What was interesting for them was to find a juxtaposition to this unruliness. Guðnadóttir continued: “I have always wanted to be in a drum circle – and this new band is like that. With Rully, the human element becomes another counterpoint to these precise rhythms and wild instruments.” Shabara concurs: “I think that was one of the most interesting things about this project, being confronted with a set of opposites.” Shabara listened in to how the rhythm trio balanced the precision of mechanical programming and the noise of the feedback and frequencies. It was “difficult and complex” to react to, but “at the same time that is the reason it was interesting”.
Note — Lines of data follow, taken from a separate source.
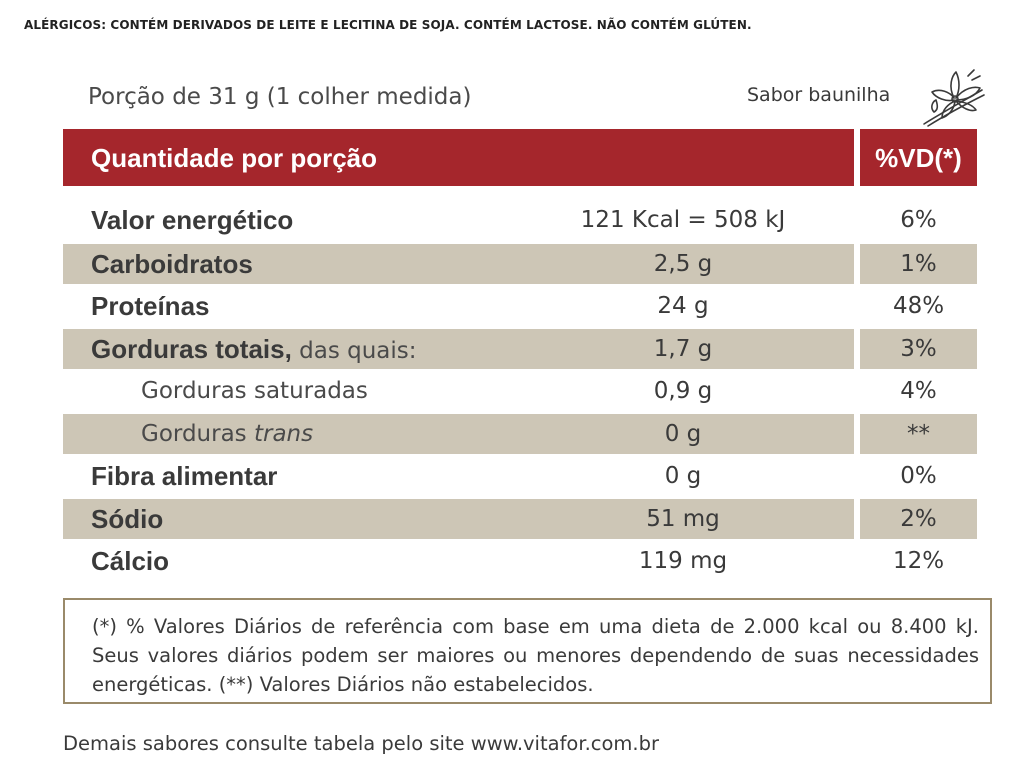 The width and height of the screenshot is (1036, 769). I want to click on nutrient-amount: 119 mg, so click(683, 561).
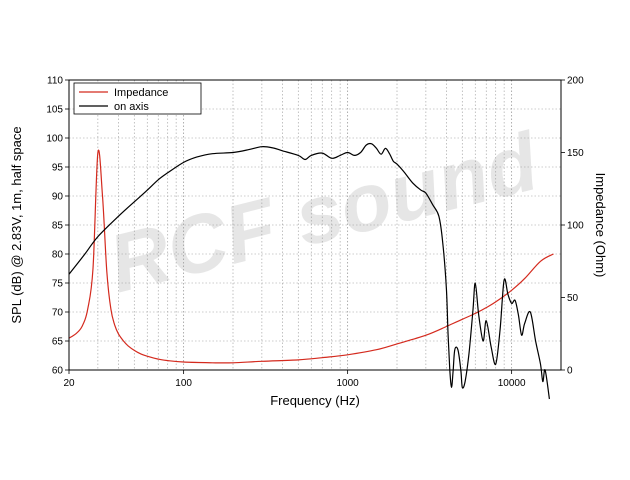 The width and height of the screenshot is (630, 480). Describe the element at coordinates (55, 82) in the screenshot. I see `y-tick-label: 110` at that location.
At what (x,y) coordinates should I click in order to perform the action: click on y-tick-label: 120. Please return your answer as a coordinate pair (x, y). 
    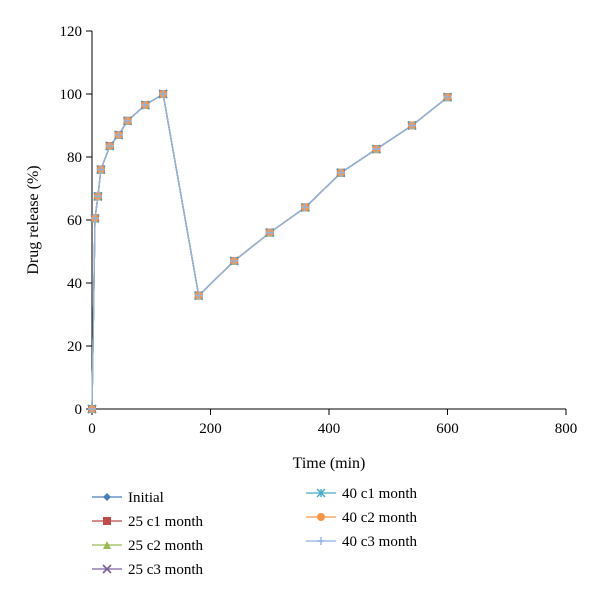
    Looking at the image, I should click on (72, 32).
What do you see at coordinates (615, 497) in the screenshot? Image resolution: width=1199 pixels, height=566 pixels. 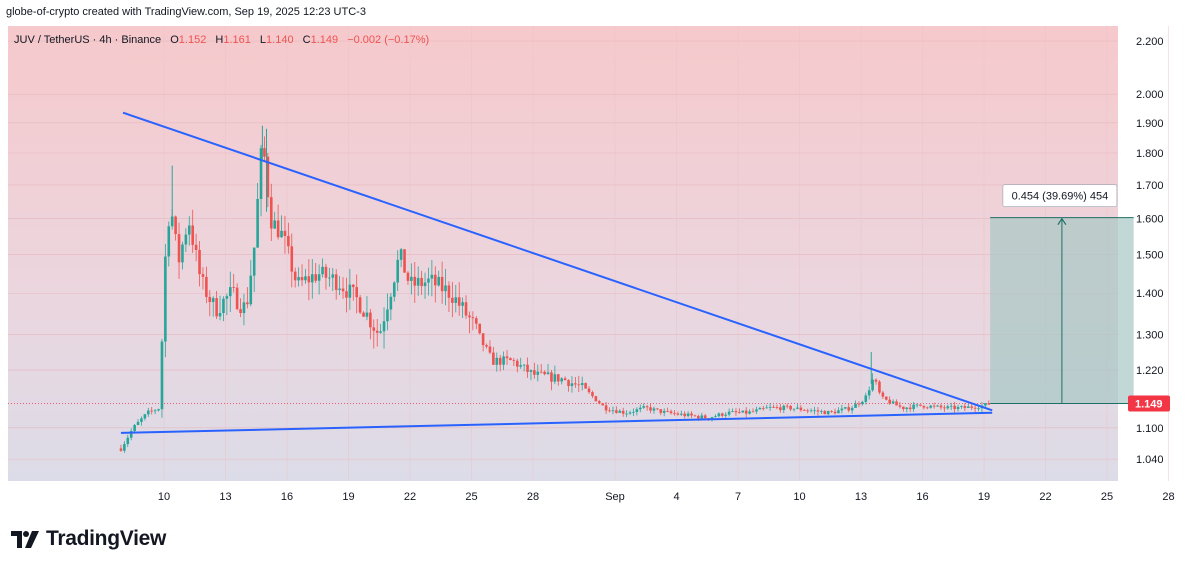 I see `x-tick-label: Sep` at bounding box center [615, 497].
Hildur Guðnadóttir, Bonello Studio, Berlin courtesy Sam Slater

Hell is other People
Deeming studio work a success, or interesting, is one thing. Would other people be interested? Would they listen more than once? A substantial amount of production work was needed to translate the energy and the physicality of the sound through to smaller mediums such as home speakers and headphones. Hildur Guðnadóttir admitted to being sceptical about the results and unsure something would come out of the process that was “enjoyable to listen to”. She explains: “Listening live is one thing, when you hear all this energy and the movement of air. I did wonder if it would actually be possible to capture this in a way where anyone would sit down and listen to it!” James Ginzburg counters: “Honestly, I think the results surpassed our expectations. In experiments like this, there is a huge range of possible outcomes. There was a lot of work in the production stage but that was to make it sound like we experienced it in the live room, processing, editing and mixing the material so that it was both detailed and overwhelming.” All feel at peace with a record that doesn’t contain any compromises.

Ritual Alchemy
What can a listener grab on to, to find their bearings, in Osmium’s maelstrom of sound? One element which acts like the thread in the maze is the insistent tap of the monochord. Its sound somehow references older instruments built along similar lines such as the kologo or berimbau – instruments that lay down a basic tonal range that others can build on or react to.

Hildur Guðnadóttir agrees, but sees all the instruments used as taking old ideas and “blowing them up” into a new environment. She says: “The halldorophone is based on the idea of the cello. Taking something with hundreds of years of cultural connotations, how can you stretch it in new ways? Guðnadóttir sees this applying to the structure of Osmium’s music, which references ritual trance music, “where you have this drum circle-style idea of ‘ritual trancing’ into a rhythm or a sonic environment and staying with one thing long enough to get completely lost in it.” Osmium’s roadmap, it seems, is based round extreme contrasts: very old music and new, the very simple and complex, the mechanical, and the human. The unstoppable force and the immovable object, even?

Notebooks out, Geologists
Sam Slater claims the players “dissolved into the dynamic” of the project, creating an “unexpected alchemy”. The metal produced wasn’t gold, but the “heaviest metal”, Osmium. Guðnadóttir says: “Naming something is my least favourite thing to do: you are really defining something by giving it a name. We went through, how many millions, of terrible names. We did want the name to be weighty and metal-related because it is a kind of a metal band. So what is heavy and what is metal: that was the answer.” Rully adds, laughing: “You can tell people that we are serious geologists!”